Bob Kelty and his friends find the body of a murdered man on the outskirts of the campsite. But when they report it to the police they find that no one is interested.

Question: When is a murder not a murder?
Answer: When the authorities say so.

Do you take notice of online reviews?
They’ve mostly been positive. The couple of one stars I’ve had on Amazon and Good Reads haven’t added any commentary, which is actually a bit annoying. I’d like to know what it is they didn’t enjoy.

Would you ever consider writing outside your current genre?
I kind of push at the boundaries of crime fiction anyway, and my first novel, which is still unpublished, though I retain hopes, wasn’t a crime novel, even though it shares some characters in my series.

What did you do before (or still do) you became a writer?
I work in local government as a Business Change Manager, seeking to make millions of pounds of savings from Council budgets.

Which author(s) inspire you?
Carson McCullers and Marilynne Robinson.

Carson McCullers was only 23 when she wrote The Heart is a Lonely Hunter. I simply cannot fathom how she could have had such an insight into the human condition at that age. Aged 23 my life still revolved around drinking and nights out.

And Marilynne Robinson’s characterisation is magnificent. Even a man who, in real life, I would struggle to connect with, like John Ames, is written with such warmth and empathy you are drawn into his world and worldview.

How much (if any) say do you have in your book covers?
To date I’ve had a lot of input. My first novel, Cuddies Strip, uses a photograph of the Cuddies Strip that I took, and I sourced the photograph for me second novel, Barossa Street.

Were you a big reader as a child?
Yes, I was in the library most evenings.

Barossa Street

Barossa Street

What were your favourite childhood books?
The Wind on the Moon by Eric Linkater. Two girls are naughty when the wind is on the moon and get turned into animals. It was so inventive, the first time I’d read anything so fantastical.

Do you have any rituals when writing?
First draft longhand, then typed up and not edited until the draft is complete. In the first draft of my third book, which will be out in Spring 2024, a character dies twice because I changed my mind but didn’t go back to rewrite it.

How many books are in your own physical TBR pile?
It’s very nearly a roomful….

Any plans or projects in the near future you can tell us about?
My series started in 1935 and it will follow the central character, Bob Kelty, through until the 1980s. Along the way it will take in Hugh McDiarmid, Hamish Henderson, Alec Douglas Home and other historical figures.

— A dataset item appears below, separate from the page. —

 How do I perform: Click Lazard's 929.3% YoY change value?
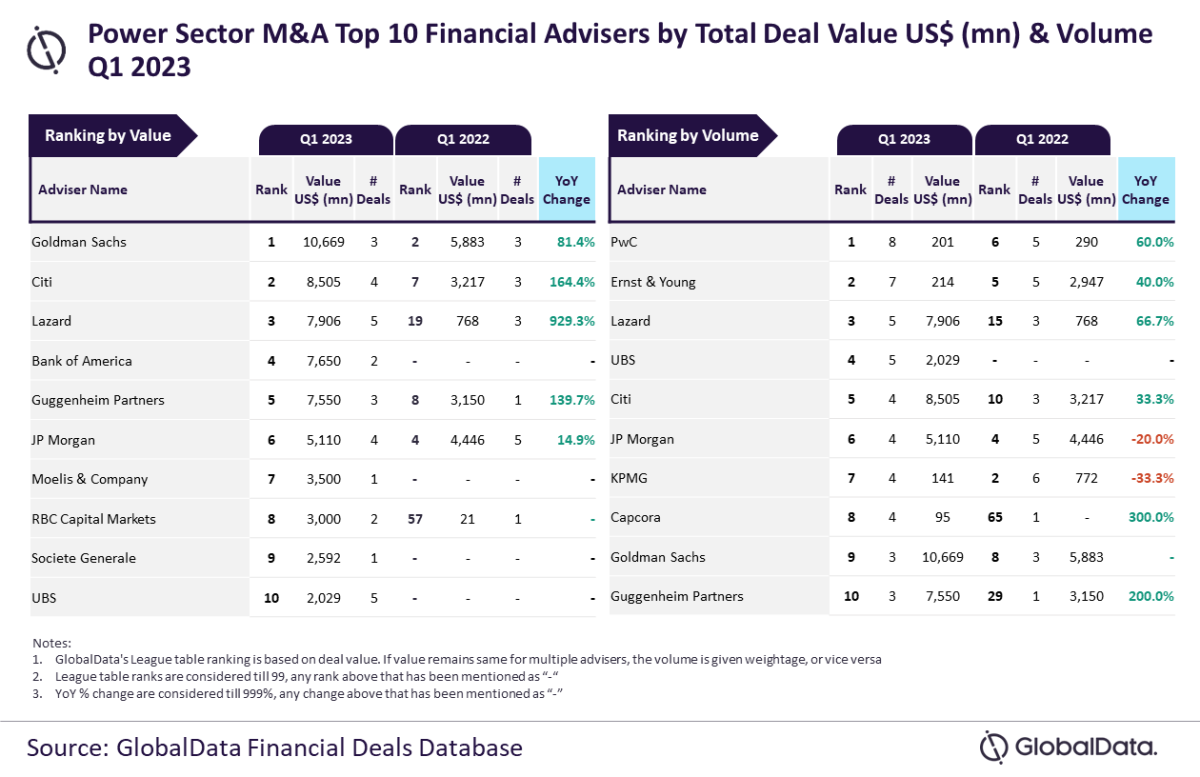click(x=572, y=321)
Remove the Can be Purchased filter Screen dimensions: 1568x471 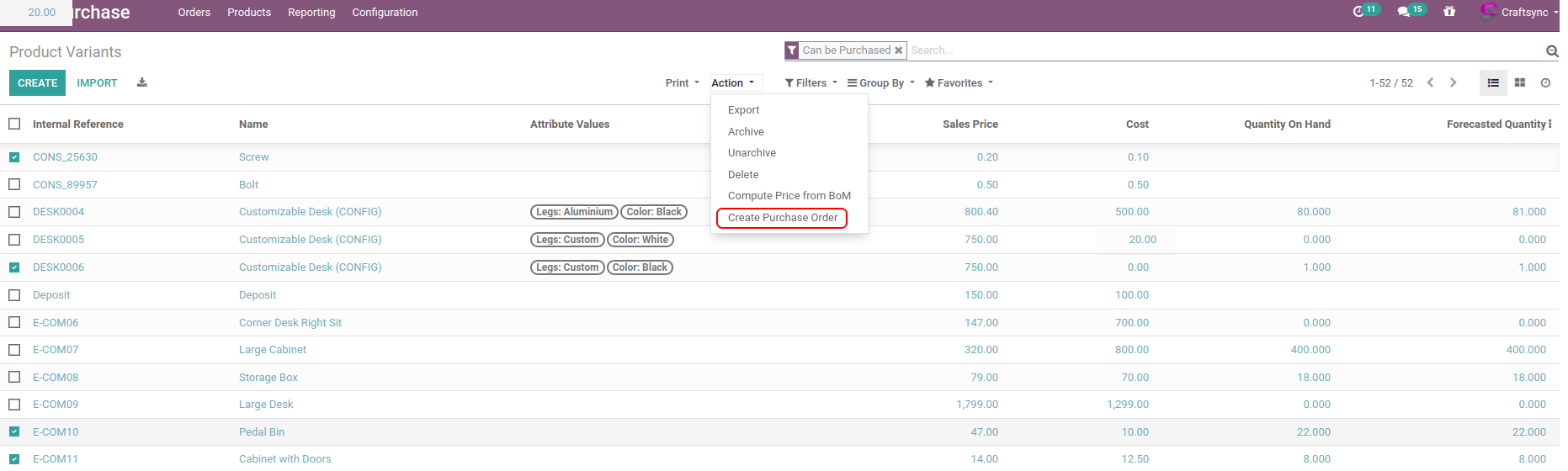898,50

I’m doing a session with three other authors, Flora Johnson, LA Kristiansen and Carol Margaret Davison, in Typewronger, Edinburgh, on November 13th, discussing historical fiction,.

and finally, what inspired you to write the genre you do?
I fell into it. My first novel, Cuddies Strip, is a fictionalised account of true crimes that occurred in Perth in 1935. When I first read the story, and in particular what happened to the central character, Marjory Fenwick, I just knew I had to write about it. Having written a crime novel, it made sense to write another, and the series was born.